# SetFit for Text Classification

In [None]:
#!pip install setfit

This notebook is designed to work with any multiclass [text classification dataset](https://huggingface.co/models?pipeline_tag=text-classification&sort=downloads) and pretrained [Sentence Transformer](https://huggingface.co/models?library=sentence-transformers&sort=downloads) on the Hub. Change the values below to try a different dataset / model!

In [1]:
dataset_id = "banking77"
model_id = "sentence-transformers/paraphrase-mpnet-base-v2"

## Loading and sampling the dataset

We will use the 🤗 Datasets library to download the data, which can be done as follows:

In [2]:
from datasets import load_dataset

dataset = load_dataset(dataset_id)
dataset

Found cached dataset banking77 (/root/.cache/huggingface/datasets/banking77/default/1.1.0/9898c11f6afa9521953d2ef205667b527bad14ef9cab445d470f16240c8c8ec4)
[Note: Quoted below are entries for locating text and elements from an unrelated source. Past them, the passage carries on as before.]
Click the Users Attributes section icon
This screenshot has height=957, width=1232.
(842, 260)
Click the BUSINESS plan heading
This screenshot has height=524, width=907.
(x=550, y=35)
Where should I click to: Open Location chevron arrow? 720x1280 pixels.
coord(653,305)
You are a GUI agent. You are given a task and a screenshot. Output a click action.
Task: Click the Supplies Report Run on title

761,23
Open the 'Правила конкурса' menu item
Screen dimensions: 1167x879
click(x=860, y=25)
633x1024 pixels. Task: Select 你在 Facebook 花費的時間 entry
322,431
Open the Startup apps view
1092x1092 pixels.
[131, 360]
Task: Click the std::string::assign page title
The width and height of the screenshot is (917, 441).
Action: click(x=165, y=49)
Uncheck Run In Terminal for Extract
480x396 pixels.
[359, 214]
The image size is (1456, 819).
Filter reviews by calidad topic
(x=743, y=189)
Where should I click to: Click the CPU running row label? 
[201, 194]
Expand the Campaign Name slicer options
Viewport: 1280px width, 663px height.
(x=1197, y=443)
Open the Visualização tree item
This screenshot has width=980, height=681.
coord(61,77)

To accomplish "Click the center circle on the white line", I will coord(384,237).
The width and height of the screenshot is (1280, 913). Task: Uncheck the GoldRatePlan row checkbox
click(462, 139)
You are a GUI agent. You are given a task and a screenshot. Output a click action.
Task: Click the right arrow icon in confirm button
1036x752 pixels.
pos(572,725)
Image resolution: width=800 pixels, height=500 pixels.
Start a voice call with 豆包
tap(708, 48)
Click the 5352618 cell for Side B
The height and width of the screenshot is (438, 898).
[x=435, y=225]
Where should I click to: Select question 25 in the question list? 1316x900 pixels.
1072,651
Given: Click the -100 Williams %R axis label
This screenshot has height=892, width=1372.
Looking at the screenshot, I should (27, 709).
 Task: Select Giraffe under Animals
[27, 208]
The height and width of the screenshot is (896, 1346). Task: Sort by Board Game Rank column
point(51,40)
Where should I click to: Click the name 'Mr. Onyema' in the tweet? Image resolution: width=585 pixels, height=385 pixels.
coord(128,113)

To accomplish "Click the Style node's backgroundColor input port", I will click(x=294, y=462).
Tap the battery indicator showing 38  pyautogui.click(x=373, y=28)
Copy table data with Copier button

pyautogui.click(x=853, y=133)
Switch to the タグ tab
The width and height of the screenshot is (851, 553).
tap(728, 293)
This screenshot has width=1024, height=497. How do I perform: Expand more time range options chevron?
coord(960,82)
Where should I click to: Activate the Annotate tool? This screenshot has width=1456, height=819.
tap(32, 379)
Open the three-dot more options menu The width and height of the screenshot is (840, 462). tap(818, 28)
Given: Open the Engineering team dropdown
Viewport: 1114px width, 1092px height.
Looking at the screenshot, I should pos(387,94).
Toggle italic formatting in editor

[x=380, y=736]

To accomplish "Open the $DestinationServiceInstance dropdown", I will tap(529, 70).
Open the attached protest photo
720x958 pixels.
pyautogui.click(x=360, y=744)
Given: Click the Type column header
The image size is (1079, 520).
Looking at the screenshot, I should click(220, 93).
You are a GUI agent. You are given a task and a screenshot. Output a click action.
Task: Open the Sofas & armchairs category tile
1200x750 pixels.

  0%|          | 0/2 [00:00<?, ?it/s]

DatasetDict({
    train: Dataset({
        features: ['text', 'label'],
        num_rows: 10003
    })
    test: Dataset({
        features: ['text', 'label'],
        num_rows: 3080
    })
})

Most datasets on the Hub have many more labeled examples than those one encounters in few-shot settings. To simulate the effect of training on a limited number of examples, let's subsample the training set to have 8 labeled examples per class:

In [3]:
from setfit import sample_dataset

train_dataset = sample_dataset(dataset["train"])
train_dataset

Dataset({
    features: ['text', 'label'],
    num_rows: 616
})

In [4]:
eval_dataset = dataset["test"] 

Okay, now we have the dataset, let's load and train a model!

## Fine-tuning the model

To train a SetFit model, the first thing to do is download a pretrained checkpoint from the Hub. We can do so by using the `from_pretrained()` method associated with the `SetFitModel` class:

In [5]:
from setfit import SetFitModel

model = SetFitModel.from_pretrained(model_id)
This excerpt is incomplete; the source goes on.